- [How to complete this task]: Find "IRS e-File Viewer (267, 1657)" and "Donate to ProPublica (1204, 30)" in the records below. Copy the lines holding them and every line between, exactly, and no others.

(Saved data entries)

......

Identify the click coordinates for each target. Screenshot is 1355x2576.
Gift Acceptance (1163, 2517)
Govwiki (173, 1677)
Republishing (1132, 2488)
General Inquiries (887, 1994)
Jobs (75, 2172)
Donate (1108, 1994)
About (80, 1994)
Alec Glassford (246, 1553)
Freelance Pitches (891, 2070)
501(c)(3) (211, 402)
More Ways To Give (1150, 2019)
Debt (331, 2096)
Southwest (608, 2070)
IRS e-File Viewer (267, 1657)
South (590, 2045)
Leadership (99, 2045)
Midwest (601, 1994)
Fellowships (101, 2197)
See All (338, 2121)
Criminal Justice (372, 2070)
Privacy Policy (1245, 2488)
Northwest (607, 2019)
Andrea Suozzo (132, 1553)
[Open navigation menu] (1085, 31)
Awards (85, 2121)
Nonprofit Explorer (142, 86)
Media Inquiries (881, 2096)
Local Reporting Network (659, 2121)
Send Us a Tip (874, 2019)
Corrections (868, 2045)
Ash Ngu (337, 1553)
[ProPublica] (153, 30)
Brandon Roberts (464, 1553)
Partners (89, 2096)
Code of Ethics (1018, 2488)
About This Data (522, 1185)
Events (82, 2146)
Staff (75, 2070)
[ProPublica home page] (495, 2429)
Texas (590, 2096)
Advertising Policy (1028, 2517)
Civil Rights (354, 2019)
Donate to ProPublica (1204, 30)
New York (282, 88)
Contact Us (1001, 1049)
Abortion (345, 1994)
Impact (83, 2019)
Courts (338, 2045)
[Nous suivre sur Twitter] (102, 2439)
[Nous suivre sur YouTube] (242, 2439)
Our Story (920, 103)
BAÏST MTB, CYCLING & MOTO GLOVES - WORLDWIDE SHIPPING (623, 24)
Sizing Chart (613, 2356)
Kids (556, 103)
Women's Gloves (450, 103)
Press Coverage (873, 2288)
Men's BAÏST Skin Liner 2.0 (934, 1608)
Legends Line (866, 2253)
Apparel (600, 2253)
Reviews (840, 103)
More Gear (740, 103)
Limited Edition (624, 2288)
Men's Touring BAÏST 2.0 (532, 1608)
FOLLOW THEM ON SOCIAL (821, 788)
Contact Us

......

- [Solution to the exercise]:
IRS e-File Viewer (267, 1657)
South (590, 2045)
Leadership (99, 2045)
Midwest (601, 1994)
Fellowships (101, 2197)
See All (338, 2121)
Criminal Justice (372, 2070)
Privacy Policy (1245, 2488)
Northwest (607, 2019)
Andrea Suozzo (132, 1553)
[Open navigation menu] (1085, 31)
Awards (85, 2121)
Nonprofit Explorer (142, 86)
Media Inquiries (881, 2096)
Local Reporting Network (659, 2121)
Send Us a Tip (874, 2019)
Corrections (868, 2045)
Ash Ngu (337, 1553)
[ProPublica] (153, 30)
Brandon Roberts (464, 1553)
Partners (89, 2096)
Code of Ethics (1018, 2488)
About This Data (522, 1185)
Events (82, 2146)
Staff (75, 2070)
[ProPublica home page] (495, 2429)
Texas (590, 2096)
Advertising Policy (1028, 2517)
Civil Rights (354, 2019)
Donate to ProPublica (1204, 30)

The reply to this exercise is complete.